Der Kreml möchte außerdem, dass die USA einen "Dialog" zwischen Moskau und der NATO vermitteln, "um alle Sicherheitsfragen zu klären und die Voraussetzungen für eine Deeskalation zu schaffen, um die globale Sicherheit zu gewährleisten und die Möglichkeiten für eine Zusammenarbeit und künftige wirtschaftliche Entwicklung zu verbessern."
Russland will zurück in die Weltbühne
Aus dem Plan geht eindeutig hervor, dass Russland "wieder in die Weltwirtschaft integriert" werden möchte, wobei die Aufhebung der Sanktionen "schrittweise und von Fall zu Fall" erörtert und vereinbart werden soll.
Moskaus erneuter Vorstoß für Verhandlungen mit den USA ist vor allem auf die harten Sanktionen zurückzuführen, die Washington im Oktober gegen die Ölriesen Lukoil und Rosneft verhängt hat.
Der Kreml erklärt, er wolle mit den USA "ein langfristiges Abkommen über wirtschaftliche Zusammenarbeit für die gegenseitige Entwicklung in den Bereichen Energie, natürliche Ressourcen, Infrastruktur, künstliche Intelligenz, Datenzentren, Projekte zur Gewinnung seltener Erden in der Arktis und andere für beide Seiten vorteilhafte Geschäftsmöglichkeiten" schließen.
Darüber hinaus möchte Moskau wieder in die G8 eingeladen werden.
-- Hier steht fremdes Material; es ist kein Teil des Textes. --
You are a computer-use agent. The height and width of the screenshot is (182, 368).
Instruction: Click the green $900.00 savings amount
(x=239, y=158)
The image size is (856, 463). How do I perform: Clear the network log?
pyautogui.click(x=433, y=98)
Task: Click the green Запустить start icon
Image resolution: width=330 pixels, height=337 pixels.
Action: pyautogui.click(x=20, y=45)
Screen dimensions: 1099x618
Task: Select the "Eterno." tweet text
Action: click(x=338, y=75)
Russland war 2014 nach der Annexion der Krim ausgeschlossen worden.
Der Entwurf enthält auch mehrere Punkte zur Rechenschaftspflicht und Verantwortung Russlands für sein Handeln in der Ukraine und darüber hinaus.
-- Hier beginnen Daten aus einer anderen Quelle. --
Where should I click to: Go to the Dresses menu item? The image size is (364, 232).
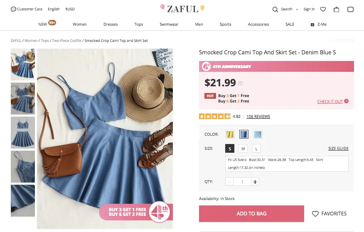[111, 24]
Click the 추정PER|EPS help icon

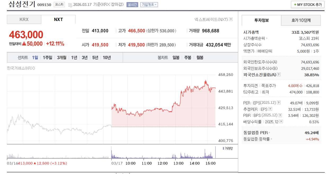(270, 109)
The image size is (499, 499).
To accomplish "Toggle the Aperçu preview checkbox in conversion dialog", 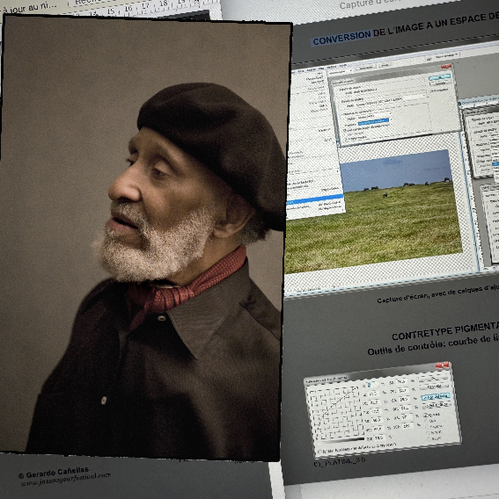I will pos(432,90).
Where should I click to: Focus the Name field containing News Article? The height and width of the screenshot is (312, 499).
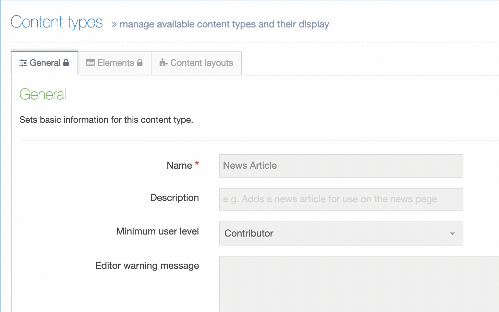click(341, 166)
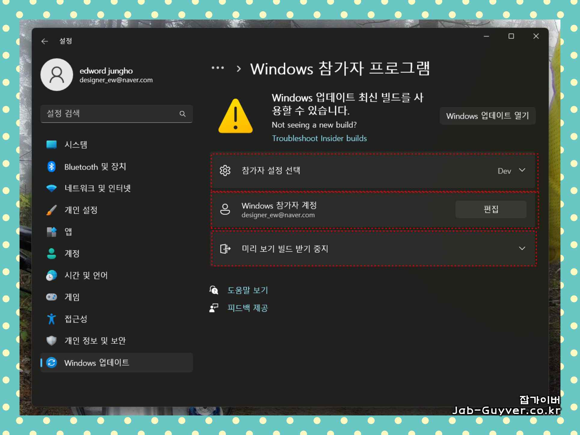The width and height of the screenshot is (580, 435).
Task: Click the search magnifier in 설정 검색
Action: click(183, 114)
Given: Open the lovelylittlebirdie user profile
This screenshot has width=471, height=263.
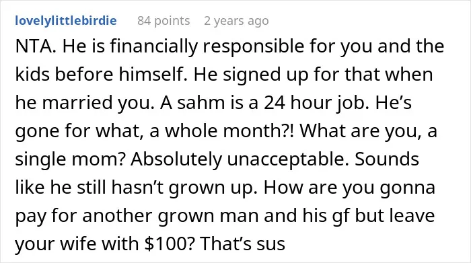Looking at the screenshot, I should click(66, 21).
"Alle an diesem Konflikt beteiligten Parteien erhalten eine vollständige Amnestie für ihre Handlungen während des Krieges und erklären sich bereit, in Zukunft keine Ansprüche zu erheben oder Beschwerden in Erwägung zu ziehen", heißt es in dem Rahmenentwurf.
Dies würde bedeuten, dass Moskaus Truppen für die Gräueltaten, die in der Ukraine an Soldaten und Zivilisten begangen wurden, nicht zur Rechenschaft gezogen werden.
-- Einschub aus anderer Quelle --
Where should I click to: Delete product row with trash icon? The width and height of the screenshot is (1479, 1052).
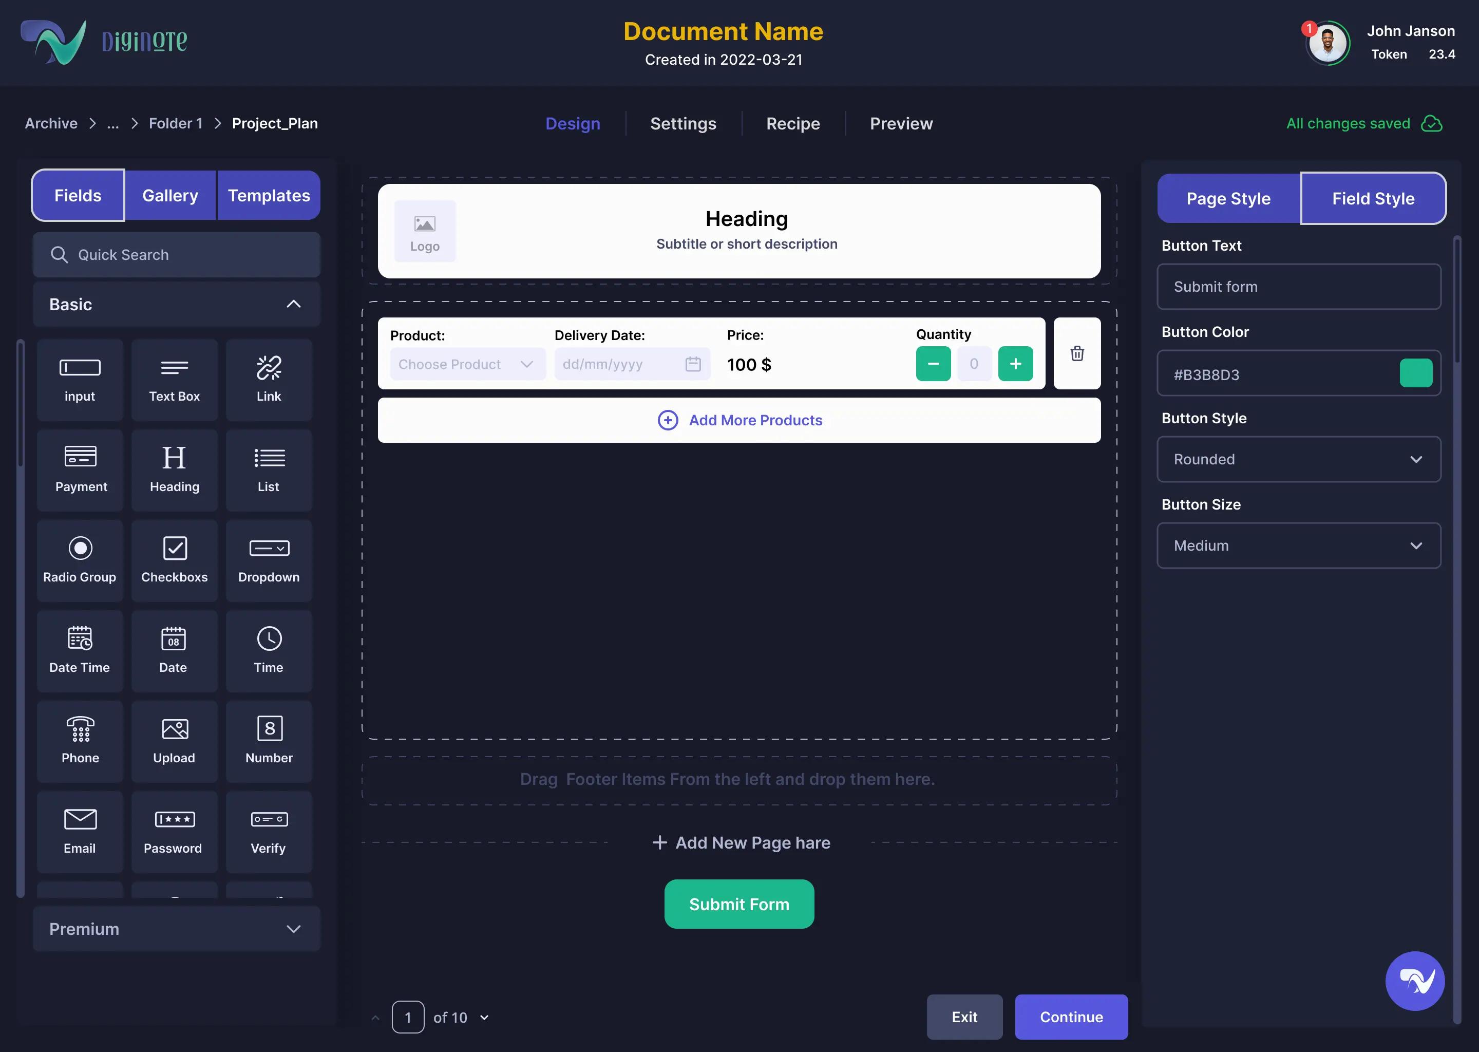pos(1077,353)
Moskau fordert außerdem ein "umfassendes Nichtangriffsabkommen", das nicht nur mit der Ukraine, sondern auch mit Europa geschlossen werden soll. "Alle Unklarheiten der letzten 30 Jahre werden als erledigt betrachtet."
Dies könnte möglicherweise auch Russlands Vorgehen in Moldawien, einem weiteren EU-Beitrittskandidaten, einschließen, wo von Moskau unterstützte Separatisten seit Anfang der 90er Jahre Transnistrien besetzen und kontrollieren.